Jaime, O. G.; Bazan, K. F.; Li, A.; Deai, A. A.; Lakatos, A.; Hicks, M. R.

Transient cell states that precede and support human myogenic lineage commitment, and the intrinsic and extrinsic signals that control them, remain poorly defined in vitro. Here, we used longitudinal single-nucleus profiling, together with a SIX1:H2B-GFP hPSC reporter for lineage tracing, resolved previously uncaptured transient intermediates and sequential waves of human myogenesis across differentiation and in vivo. We show that hPSC-directed myogenesis gives rise in parallel to paraxial mesoderm and a transient PAX8+ intermediate mesoderm population that forms a 3-dimensional pre-myogenic niche supporting the PAX3-to-PAX7 myogenic progenitor transition. LIANA+ analysis further identified a temporally restricted BMP7-BMPR1B interaction, together with laminin-linked signaling, between PAX8+ niche cells and skeletal muscle progenitors before commitment.
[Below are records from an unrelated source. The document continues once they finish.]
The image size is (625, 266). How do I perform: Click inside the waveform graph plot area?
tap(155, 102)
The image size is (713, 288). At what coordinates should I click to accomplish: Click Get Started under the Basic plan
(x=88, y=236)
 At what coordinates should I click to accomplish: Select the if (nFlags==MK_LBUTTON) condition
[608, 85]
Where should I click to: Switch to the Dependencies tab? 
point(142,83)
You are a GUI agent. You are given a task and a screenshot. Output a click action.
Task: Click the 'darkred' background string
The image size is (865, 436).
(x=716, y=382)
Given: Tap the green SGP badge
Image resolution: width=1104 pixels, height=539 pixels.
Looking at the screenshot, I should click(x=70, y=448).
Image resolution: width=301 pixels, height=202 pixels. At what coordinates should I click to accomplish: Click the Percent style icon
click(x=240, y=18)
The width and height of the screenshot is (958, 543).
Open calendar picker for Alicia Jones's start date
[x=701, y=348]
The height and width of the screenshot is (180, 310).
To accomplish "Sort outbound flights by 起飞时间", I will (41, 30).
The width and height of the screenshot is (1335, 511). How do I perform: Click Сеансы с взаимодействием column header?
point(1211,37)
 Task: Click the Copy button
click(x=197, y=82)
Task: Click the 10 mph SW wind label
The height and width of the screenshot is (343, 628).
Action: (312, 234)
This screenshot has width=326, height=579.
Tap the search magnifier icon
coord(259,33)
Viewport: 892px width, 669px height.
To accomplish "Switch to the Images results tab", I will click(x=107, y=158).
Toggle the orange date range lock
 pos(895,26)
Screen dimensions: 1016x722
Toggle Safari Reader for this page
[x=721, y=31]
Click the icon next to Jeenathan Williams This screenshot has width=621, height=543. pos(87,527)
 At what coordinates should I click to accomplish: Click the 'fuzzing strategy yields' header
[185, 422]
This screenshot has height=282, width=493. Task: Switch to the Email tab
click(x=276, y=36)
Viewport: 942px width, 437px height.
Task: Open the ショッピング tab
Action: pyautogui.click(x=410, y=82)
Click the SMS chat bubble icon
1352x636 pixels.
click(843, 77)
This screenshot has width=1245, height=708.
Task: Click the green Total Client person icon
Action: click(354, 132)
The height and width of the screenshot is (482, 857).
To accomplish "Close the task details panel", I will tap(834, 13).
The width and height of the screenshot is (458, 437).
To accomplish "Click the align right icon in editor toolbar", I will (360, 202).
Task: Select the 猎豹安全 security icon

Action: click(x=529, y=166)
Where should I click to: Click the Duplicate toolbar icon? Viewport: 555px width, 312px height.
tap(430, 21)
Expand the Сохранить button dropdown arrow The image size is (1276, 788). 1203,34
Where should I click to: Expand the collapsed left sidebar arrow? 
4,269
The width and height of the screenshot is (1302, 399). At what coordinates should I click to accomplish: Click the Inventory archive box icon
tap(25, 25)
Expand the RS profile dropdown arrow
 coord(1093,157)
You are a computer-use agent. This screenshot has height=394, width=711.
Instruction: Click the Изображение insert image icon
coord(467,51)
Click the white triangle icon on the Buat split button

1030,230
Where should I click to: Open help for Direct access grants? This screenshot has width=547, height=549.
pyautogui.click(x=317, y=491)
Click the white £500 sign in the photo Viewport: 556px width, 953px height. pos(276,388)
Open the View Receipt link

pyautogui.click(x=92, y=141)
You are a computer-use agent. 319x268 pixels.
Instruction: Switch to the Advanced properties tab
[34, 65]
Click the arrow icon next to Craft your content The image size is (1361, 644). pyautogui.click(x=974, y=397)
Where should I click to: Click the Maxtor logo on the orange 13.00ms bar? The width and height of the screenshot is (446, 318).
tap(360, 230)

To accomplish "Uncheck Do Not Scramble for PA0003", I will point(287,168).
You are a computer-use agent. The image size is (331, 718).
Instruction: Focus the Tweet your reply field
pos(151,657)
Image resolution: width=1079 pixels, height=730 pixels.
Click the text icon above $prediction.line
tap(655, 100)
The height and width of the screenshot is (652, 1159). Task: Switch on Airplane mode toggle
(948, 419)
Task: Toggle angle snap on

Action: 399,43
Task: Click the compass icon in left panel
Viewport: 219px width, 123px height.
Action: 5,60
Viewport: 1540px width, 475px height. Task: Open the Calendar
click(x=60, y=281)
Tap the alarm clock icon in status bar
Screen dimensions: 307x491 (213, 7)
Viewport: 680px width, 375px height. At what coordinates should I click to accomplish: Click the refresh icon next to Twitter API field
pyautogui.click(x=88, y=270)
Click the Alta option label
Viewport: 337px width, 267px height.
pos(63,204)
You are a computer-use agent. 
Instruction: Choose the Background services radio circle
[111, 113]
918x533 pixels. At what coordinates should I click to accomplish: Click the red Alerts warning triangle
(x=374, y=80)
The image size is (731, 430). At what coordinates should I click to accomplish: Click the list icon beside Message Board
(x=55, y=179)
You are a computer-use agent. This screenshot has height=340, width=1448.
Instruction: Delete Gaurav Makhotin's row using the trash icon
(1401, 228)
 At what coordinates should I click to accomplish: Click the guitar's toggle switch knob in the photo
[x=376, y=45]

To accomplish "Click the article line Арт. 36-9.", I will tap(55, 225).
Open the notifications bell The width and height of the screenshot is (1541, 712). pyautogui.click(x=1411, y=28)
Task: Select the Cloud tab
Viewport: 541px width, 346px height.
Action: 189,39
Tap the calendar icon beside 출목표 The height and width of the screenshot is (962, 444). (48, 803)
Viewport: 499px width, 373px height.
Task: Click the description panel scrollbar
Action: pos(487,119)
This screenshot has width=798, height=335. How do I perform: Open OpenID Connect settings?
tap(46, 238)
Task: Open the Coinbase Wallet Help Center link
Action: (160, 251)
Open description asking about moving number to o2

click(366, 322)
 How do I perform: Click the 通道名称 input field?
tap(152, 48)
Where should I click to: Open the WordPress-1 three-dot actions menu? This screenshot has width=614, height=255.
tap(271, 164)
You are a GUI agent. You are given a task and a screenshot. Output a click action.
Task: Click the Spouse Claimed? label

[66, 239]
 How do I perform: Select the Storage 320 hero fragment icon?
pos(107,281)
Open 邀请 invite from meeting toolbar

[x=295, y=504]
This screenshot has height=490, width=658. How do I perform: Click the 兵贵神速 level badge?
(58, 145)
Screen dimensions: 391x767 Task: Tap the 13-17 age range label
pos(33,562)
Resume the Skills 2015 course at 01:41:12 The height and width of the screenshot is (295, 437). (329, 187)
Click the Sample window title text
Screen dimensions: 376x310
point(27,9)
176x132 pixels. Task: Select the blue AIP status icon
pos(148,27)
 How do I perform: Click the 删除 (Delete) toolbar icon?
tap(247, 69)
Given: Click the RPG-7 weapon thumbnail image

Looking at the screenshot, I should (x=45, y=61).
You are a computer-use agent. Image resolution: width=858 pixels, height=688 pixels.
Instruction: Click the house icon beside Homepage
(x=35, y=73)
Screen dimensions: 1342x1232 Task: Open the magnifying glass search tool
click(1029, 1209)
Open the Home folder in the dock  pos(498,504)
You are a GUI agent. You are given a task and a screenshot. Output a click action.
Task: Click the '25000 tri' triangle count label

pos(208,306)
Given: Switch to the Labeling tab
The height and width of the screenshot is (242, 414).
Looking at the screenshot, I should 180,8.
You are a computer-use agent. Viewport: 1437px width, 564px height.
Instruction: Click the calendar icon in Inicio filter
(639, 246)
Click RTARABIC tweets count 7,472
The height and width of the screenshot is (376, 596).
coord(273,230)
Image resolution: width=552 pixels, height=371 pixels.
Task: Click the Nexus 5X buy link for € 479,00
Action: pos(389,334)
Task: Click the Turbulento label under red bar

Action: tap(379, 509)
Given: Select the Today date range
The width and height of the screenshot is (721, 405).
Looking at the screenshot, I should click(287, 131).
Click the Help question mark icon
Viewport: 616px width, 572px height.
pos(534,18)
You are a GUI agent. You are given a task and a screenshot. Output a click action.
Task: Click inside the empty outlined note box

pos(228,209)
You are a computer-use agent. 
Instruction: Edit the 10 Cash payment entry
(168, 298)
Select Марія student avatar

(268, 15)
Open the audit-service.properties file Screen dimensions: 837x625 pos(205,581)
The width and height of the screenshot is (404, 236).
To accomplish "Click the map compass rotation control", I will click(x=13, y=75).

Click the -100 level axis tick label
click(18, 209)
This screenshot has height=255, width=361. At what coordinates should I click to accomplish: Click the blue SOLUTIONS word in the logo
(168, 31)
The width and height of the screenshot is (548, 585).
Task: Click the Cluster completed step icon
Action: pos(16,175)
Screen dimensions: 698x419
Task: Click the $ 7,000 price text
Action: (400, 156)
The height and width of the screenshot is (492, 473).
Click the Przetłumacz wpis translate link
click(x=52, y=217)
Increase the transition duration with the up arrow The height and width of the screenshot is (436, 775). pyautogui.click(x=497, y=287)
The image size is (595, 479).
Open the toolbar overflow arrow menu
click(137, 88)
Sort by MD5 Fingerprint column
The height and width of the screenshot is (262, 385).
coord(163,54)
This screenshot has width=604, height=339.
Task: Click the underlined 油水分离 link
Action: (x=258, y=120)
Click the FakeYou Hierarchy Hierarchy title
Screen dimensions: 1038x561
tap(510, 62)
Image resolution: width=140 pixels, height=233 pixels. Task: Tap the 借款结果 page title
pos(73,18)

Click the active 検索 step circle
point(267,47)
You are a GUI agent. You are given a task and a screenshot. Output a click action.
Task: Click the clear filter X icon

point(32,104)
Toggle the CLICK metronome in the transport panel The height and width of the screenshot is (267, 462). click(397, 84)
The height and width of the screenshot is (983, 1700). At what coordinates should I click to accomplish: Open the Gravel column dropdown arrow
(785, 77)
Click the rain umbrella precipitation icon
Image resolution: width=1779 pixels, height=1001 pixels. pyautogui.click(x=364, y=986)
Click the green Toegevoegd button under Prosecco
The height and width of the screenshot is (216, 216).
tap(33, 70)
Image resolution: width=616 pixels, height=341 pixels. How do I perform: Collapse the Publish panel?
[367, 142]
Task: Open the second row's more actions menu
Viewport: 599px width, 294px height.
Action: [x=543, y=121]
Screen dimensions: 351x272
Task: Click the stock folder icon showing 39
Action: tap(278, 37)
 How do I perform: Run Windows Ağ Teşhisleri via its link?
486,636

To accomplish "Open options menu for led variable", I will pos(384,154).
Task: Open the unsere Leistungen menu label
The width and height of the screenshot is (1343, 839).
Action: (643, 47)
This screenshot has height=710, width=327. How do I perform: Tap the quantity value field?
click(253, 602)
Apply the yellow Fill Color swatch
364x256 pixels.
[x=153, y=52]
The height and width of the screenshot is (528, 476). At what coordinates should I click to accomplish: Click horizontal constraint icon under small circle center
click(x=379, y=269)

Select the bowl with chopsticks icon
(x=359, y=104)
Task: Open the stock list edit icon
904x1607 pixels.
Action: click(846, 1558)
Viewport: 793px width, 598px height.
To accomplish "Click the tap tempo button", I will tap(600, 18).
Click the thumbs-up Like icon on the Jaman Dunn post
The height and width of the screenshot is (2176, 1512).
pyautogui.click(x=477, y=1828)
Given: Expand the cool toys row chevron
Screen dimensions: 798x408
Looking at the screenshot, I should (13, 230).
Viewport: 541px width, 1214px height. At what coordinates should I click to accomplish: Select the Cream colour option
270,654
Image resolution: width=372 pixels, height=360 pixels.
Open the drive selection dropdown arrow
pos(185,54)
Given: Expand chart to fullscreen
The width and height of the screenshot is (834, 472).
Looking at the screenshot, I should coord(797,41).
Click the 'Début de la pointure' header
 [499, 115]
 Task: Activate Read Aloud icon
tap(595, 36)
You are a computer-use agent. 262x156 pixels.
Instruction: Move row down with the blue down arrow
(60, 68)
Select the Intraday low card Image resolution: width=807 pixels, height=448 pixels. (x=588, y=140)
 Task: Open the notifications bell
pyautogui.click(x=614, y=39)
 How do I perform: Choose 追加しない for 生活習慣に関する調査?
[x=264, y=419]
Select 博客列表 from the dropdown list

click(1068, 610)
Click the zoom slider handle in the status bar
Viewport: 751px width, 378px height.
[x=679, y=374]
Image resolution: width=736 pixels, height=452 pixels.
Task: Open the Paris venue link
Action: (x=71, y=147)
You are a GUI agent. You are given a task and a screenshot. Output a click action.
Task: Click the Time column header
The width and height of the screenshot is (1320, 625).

We further show that dynamic SIX1 cofactor switching, including EYA3 activity, is required for PAX3-to-PAX7 progression, and that disruption of this program compromises multi-lineage niche integrity. Together, these findings define how transient niche populations and intrinsic regulatory networks coordinate early human myogenic lineage progression and provide a human in vitro platform to study parallel intermediate and paraxial mesoderm development during myogenesis.